### [MATERIAL TO PROCESS]
^^^^^^^^^^^^^^^^

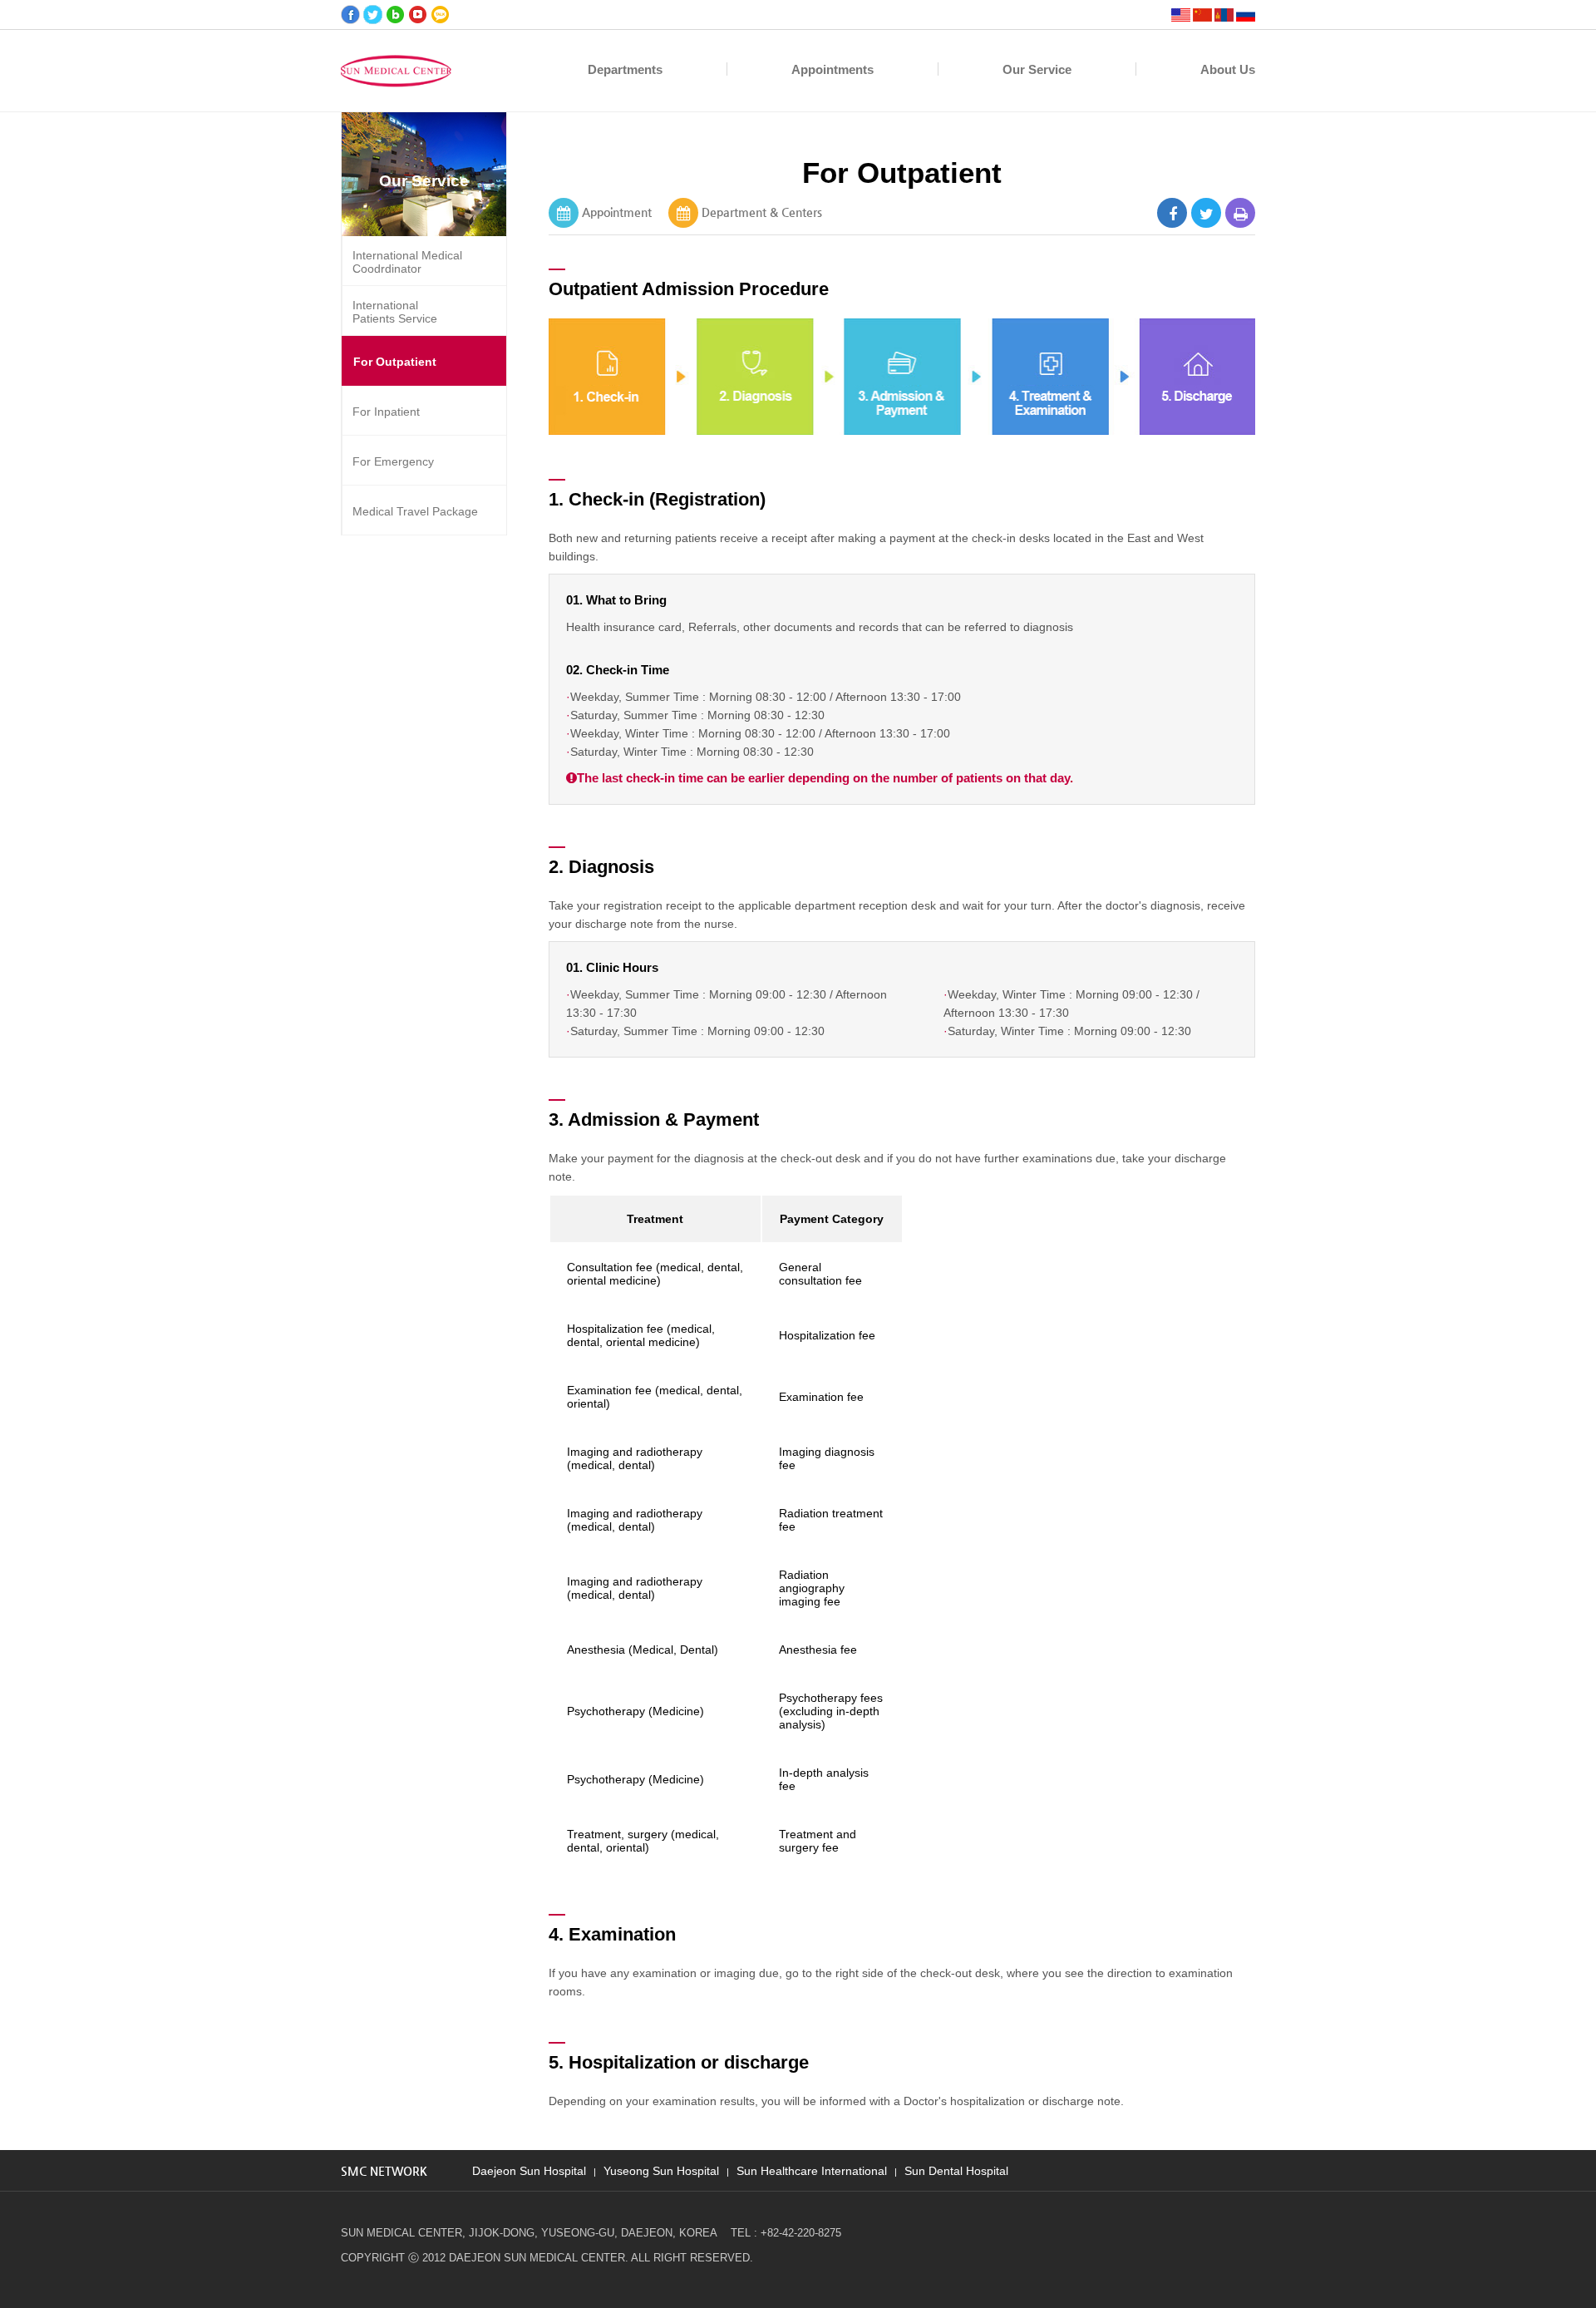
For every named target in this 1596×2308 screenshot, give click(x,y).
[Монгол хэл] (1224, 15)
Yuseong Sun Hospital (661, 2169)
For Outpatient (394, 361)
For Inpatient (386, 411)
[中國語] (1202, 15)
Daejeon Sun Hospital (529, 2169)
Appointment (617, 212)
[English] (1180, 15)
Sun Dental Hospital (956, 2169)
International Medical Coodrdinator (407, 262)
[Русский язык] (1245, 15)
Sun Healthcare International (811, 2169)
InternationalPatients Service (394, 311)
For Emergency (393, 461)
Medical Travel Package (415, 511)
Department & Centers (762, 212)
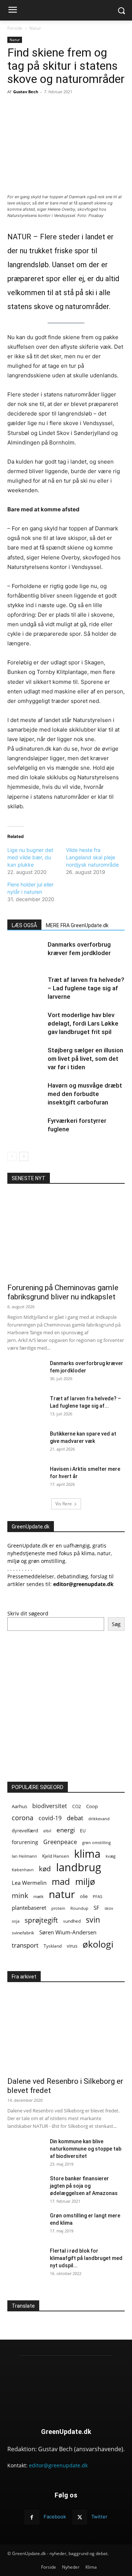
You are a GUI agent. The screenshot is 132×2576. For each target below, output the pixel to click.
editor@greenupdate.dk (58, 2465)
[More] (122, 108)
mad (61, 1881)
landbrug (78, 1867)
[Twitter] (54, 108)
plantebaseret (29, 1907)
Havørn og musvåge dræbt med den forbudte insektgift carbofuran (85, 1094)
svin (93, 1920)
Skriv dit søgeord (27, 1613)
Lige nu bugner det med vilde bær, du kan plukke (30, 857)
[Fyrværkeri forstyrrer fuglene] (25, 1129)
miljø (85, 1881)
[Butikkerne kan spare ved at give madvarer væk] (25, 1443)
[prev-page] (11, 1156)
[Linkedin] (105, 108)
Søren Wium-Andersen (67, 1932)
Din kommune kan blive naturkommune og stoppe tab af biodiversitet (85, 2148)
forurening (25, 1842)
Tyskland (53, 1946)
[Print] (88, 108)
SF (96, 1907)
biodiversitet (49, 1806)
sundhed (72, 1921)
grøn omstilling (96, 1842)
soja (15, 1921)
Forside (14, 28)
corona (22, 1818)
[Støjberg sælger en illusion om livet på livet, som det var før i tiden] (25, 1058)
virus (72, 1945)
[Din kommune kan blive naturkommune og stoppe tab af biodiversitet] (25, 2150)
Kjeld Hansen (55, 1856)
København (23, 1869)
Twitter (99, 2516)
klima (87, 1854)
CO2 (76, 1806)
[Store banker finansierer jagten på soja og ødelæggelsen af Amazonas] (25, 2188)
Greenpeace (60, 1842)
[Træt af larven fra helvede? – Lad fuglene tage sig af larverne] (25, 988)
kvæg (110, 1856)
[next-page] (23, 1156)
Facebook (55, 2516)
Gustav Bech (25, 91)
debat (75, 1818)
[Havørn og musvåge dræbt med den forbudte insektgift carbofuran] (25, 1094)
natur (62, 1894)
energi (65, 1830)
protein (58, 1908)
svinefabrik (23, 1933)
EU (83, 1831)
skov (108, 1908)
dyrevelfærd (25, 1830)
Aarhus (19, 1806)
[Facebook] (37, 108)
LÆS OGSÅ (24, 925)
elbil (47, 1830)
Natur (35, 28)
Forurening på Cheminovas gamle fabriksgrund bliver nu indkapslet (62, 1292)
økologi (97, 1944)
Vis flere (63, 1504)
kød (45, 1869)
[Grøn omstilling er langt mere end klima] (25, 2225)
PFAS (97, 1896)
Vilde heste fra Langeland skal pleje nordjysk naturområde (92, 857)
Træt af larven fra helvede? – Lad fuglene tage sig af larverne (86, 988)
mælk (38, 1896)
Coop (92, 1806)
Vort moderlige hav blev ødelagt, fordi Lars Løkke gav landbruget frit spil (83, 1023)
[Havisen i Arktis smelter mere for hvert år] (25, 1478)
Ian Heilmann (24, 1856)
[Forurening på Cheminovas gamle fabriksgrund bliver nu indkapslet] (66, 1235)
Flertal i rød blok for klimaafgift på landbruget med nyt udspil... (86, 2258)
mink (20, 1895)
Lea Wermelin (29, 1882)
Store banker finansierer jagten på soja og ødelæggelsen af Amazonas (84, 2186)
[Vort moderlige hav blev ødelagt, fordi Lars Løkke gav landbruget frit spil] (25, 1023)
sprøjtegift (41, 1920)
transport (25, 1945)
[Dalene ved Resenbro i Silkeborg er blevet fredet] (66, 2029)
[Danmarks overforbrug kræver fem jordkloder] (25, 953)
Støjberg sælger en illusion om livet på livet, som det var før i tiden (85, 1058)
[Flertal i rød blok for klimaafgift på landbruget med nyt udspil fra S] (25, 2260)
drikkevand (99, 1818)
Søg (116, 1624)
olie (84, 1896)
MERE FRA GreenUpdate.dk (77, 925)
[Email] (71, 108)
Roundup (79, 1908)
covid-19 (50, 1818)
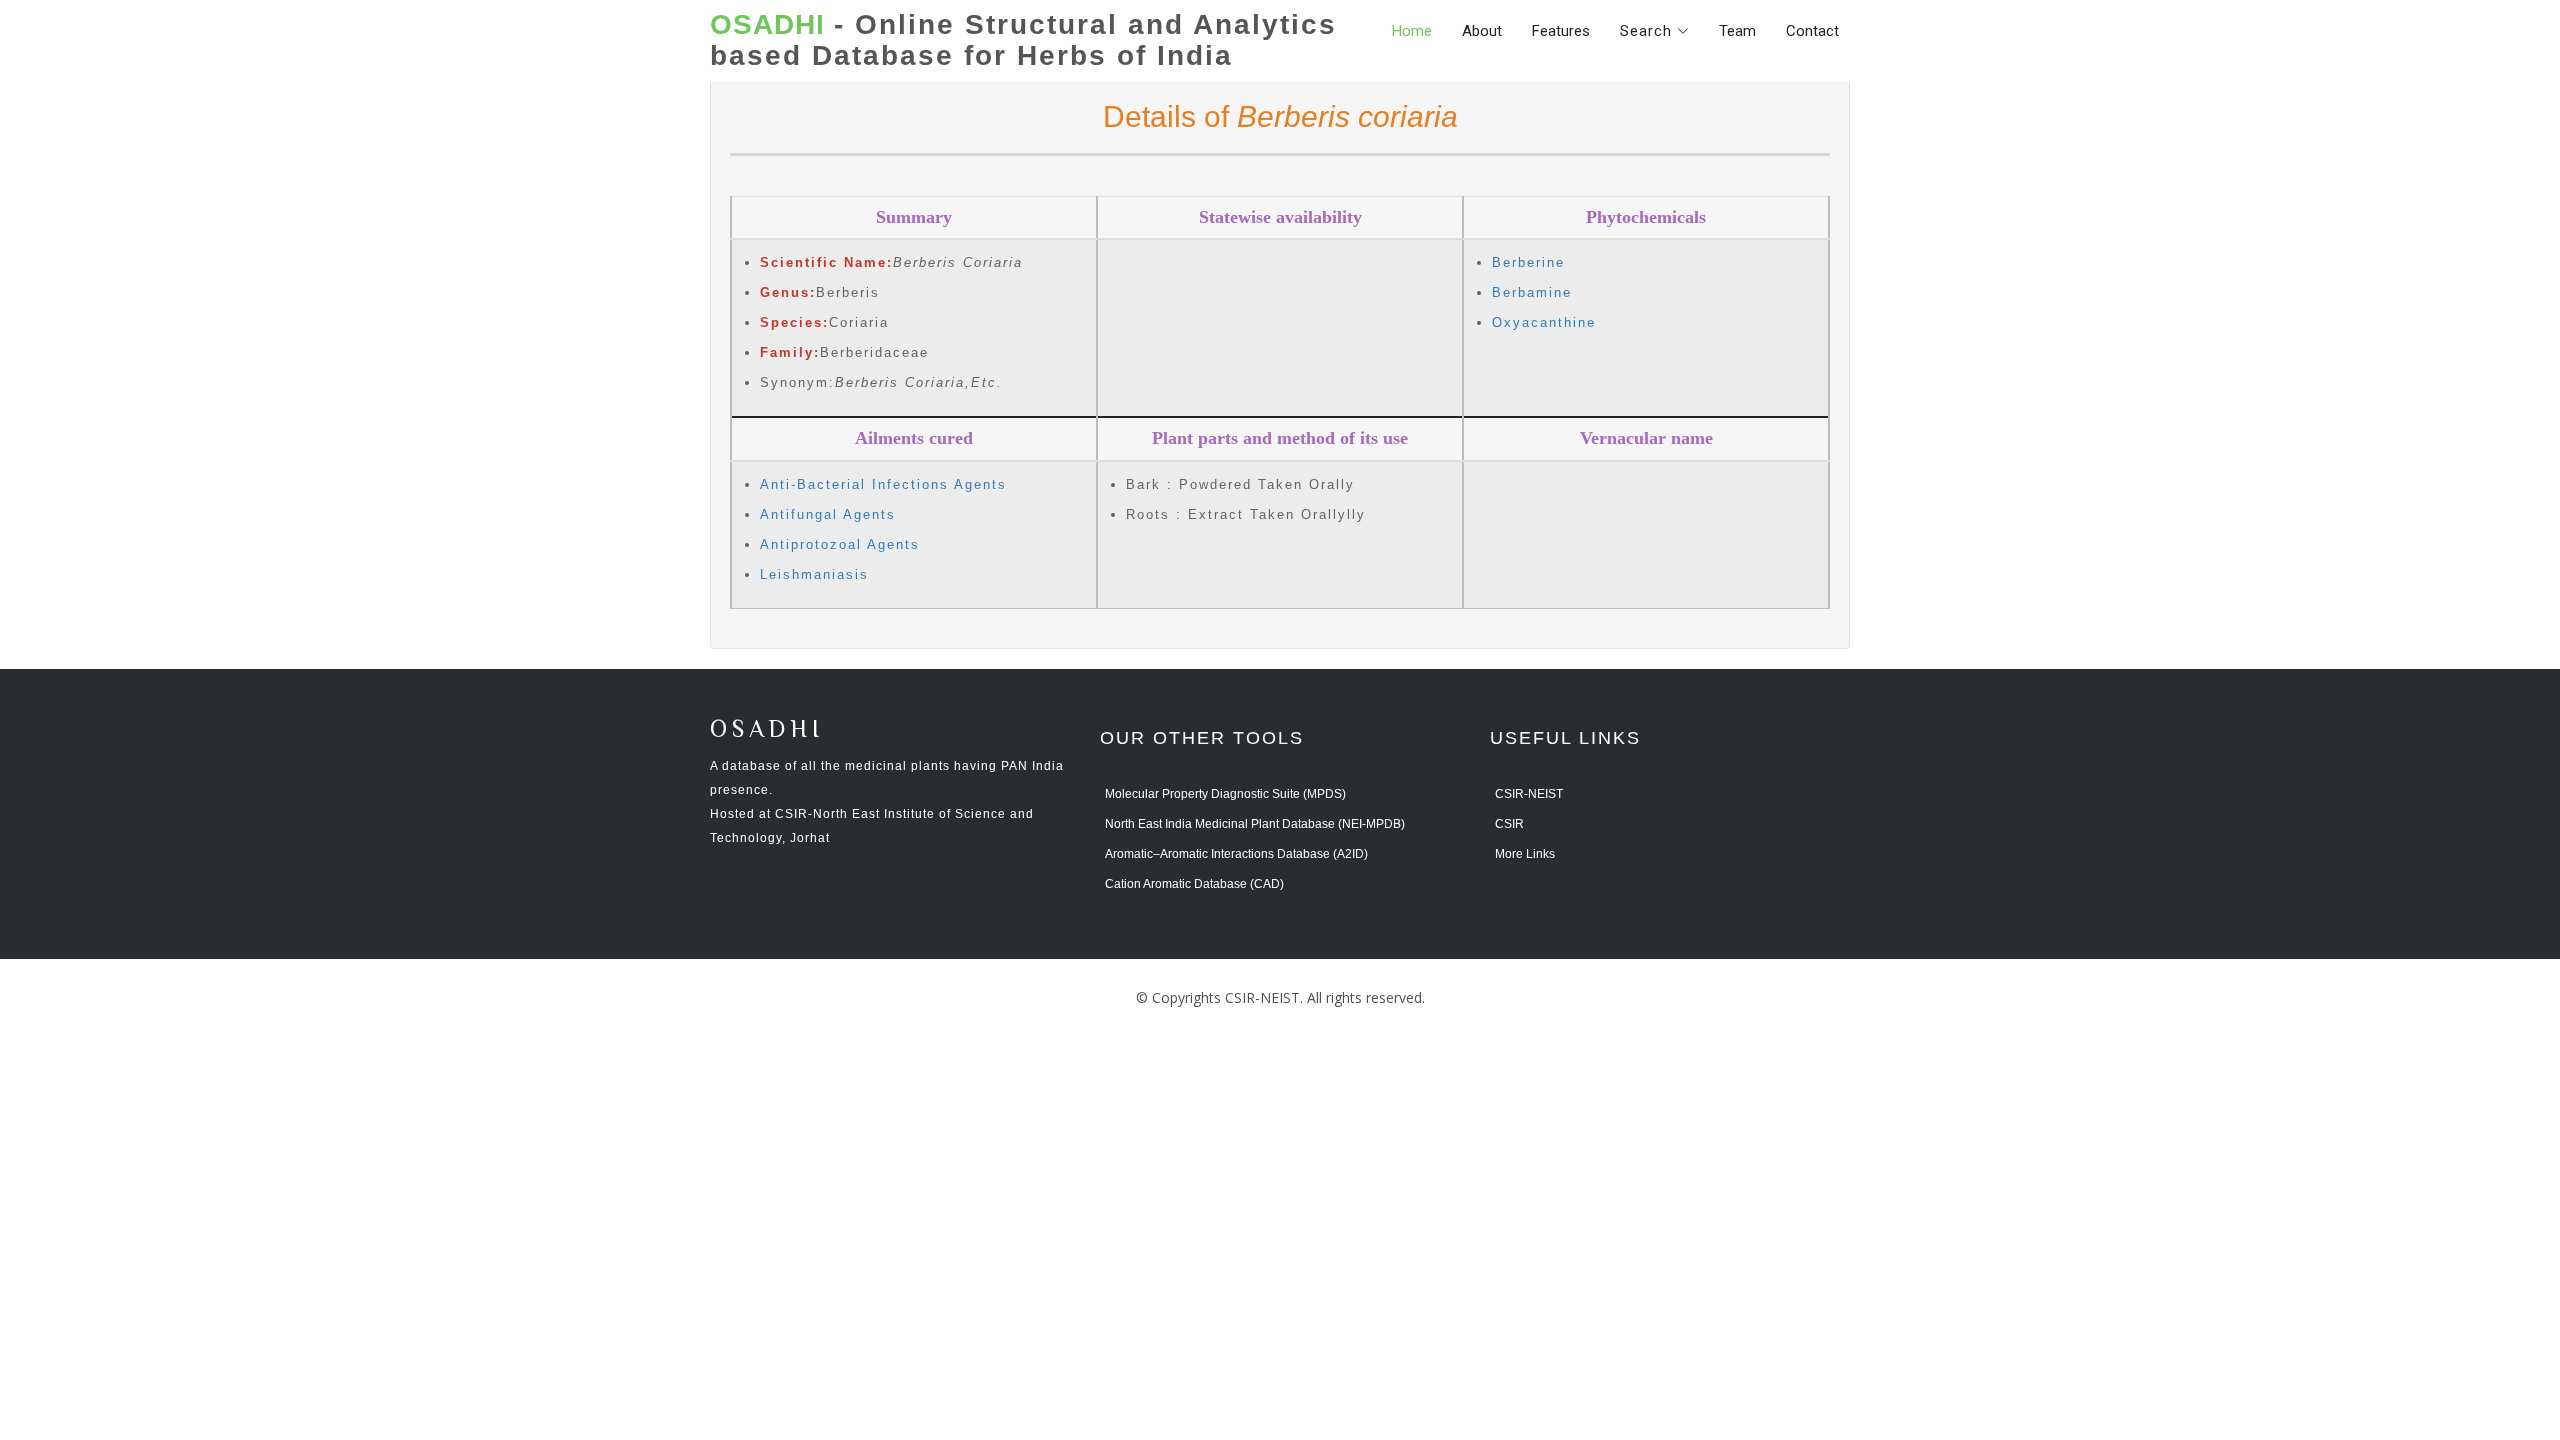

^^^^^^^^^^^^^^^^

Give back exactly the lines from the first line of the data through the line with "Søren Wium-Andersen (67, 1932)", pictures excluded.

For every named target in this 1596×2308 screenshot, give click(x,y).
[Монгол хэл] (1224, 15)
Yuseong Sun Hospital (661, 2169)
For Outpatient (394, 361)
For Inpatient (386, 411)
[中國語] (1202, 15)
Daejeon Sun Hospital (529, 2169)
Appointment (617, 212)
[English] (1180, 15)
Sun Dental Hospital (956, 2169)
International Medical Coodrdinator (407, 262)
[Русский язык] (1245, 15)
Sun Healthcare International (811, 2169)
InternationalPatients Service (394, 311)
For Emergency (393, 461)
Medical Travel Package (415, 511)
Department & Centers (762, 212)
You are a GUI agent. The screenshot is 132×2576. For each target below, output the pixel to click.
editor@greenupdate.dk (58, 2465)
[More] (122, 108)
mad (61, 1881)
landbrug (78, 1867)
[Twitter] (54, 108)
plantebaseret (29, 1907)
Havørn og musvåge dræbt med den forbudte insektgift carbofuran (85, 1094)
svin (93, 1920)
Skriv dit søgeord (27, 1613)
Lige nu bugner det med vilde bær, du kan plukke (30, 857)
[Fyrværkeri forstyrrer fuglene] (25, 1129)
miljø (85, 1881)
[Butikkerne kan spare ved at give madvarer væk] (25, 1443)
[prev-page] (11, 1156)
[Linkedin] (105, 108)
Søren Wium-Andersen (67, 1932)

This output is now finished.